Today's surprise debut answer word is COWBELL. "It may be heard in a herd." "Menaces to hobbits" is a colorful clue for ORCS. IVOR Novello wrote Keep the Home Fires Burning. It was a big hit in 1915.
I'm not sure "standard degrees for scientists" works for CENTIGRADE SCALE. Surely scientists would far more often use the modern Celsius rather than the long-deprecated Centigrade. Perhaps "standard degrees for junior high science teachers approaching retirement" was too long.
"Come to PAPA" is such a common phrase. I wonder whence it arose.
This puzzle reminds me of a very memorable crossword from Tuesday April 25, 2006 by Kevan Choset. Try it here and you'll see why. I’m serious. Try it.
Since the political season is heating up, I think it's time to bring in a legendary foreign actor to explain what America is all about. Lights, Camera, Emote!

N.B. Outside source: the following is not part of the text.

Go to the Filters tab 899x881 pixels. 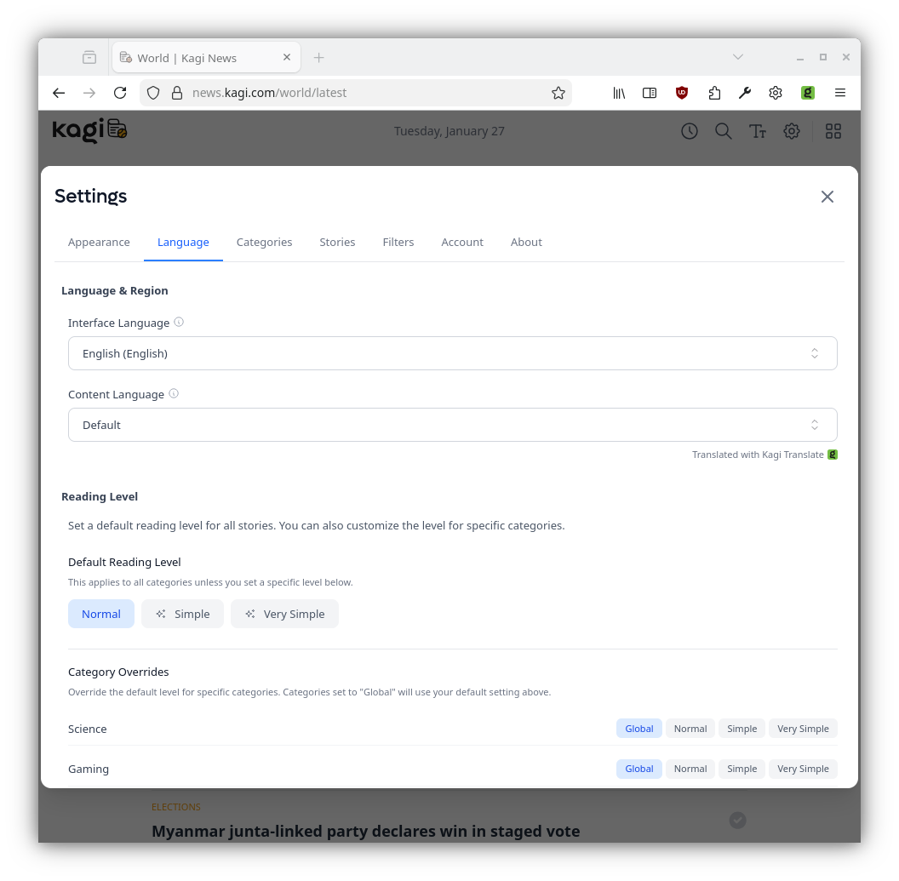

Me, I'm going to throw up, Scotty!
Thanks for the extra puzzle and good vibrations, man. I liked this one the best so far this week, but it was on my wave length entirely. Peace Brother! V
Posted by: PhillySolver | September 09, 2008 at 08:01 PM
More COWBELL! More COWBELL!
That was very good, I really liked the Inner theme. I don't know the difference between Centigrade and Celsius, Jim, but I enjoyed your recluing of it.
It's very easy to imitate Captain Kirk: just emphasize the wrong syllable in the sentence. Say "we come IN peace" and you'll see what I mean.

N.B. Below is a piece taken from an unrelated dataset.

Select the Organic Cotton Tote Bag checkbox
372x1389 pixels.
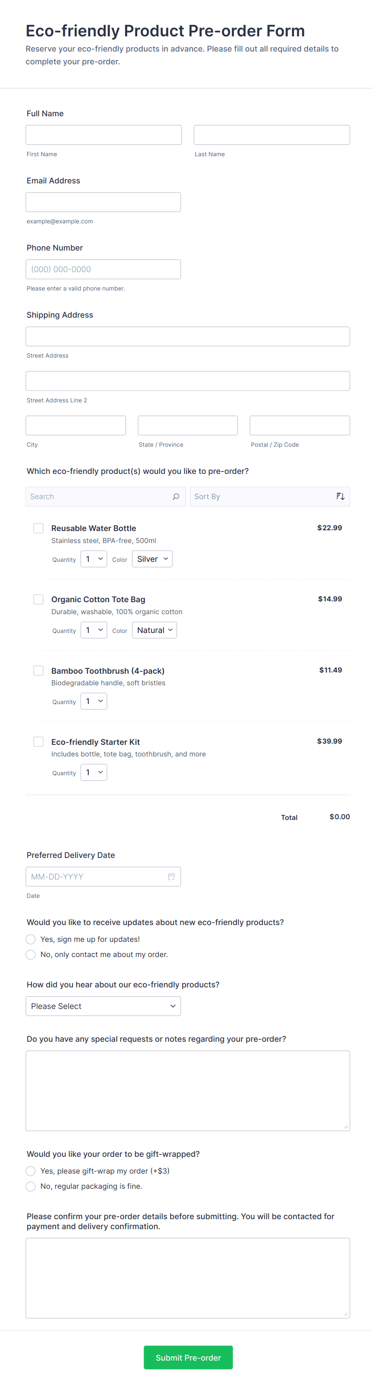pos(38,600)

I always thought VLAD would make a good personalized license plate on a Chevy Impala.
Posted by: KarmaSartre | September 09, 2008 at 08:12 PM
Good theme, well executed, and more varied fill than we've seen for a while! Lots to like -- from "Not the main bank" BRANCH to "Pasta has it" STARCH, and "Secret Service eyewear" SHADES! Thanks, Lucas...encore!
Posted by: ArtLvr | September 10, 2008 at 05:02 AM
Funny I think this was a record Wednesday time for me, no problems, but I needed 5 minutes more for the linked Tuesday, and I've solved it before!
The Celsius used to be called the Centigrade, but some French dude had a problem with that name, so they renamed it.
Good to see a CMU kid among the constructors.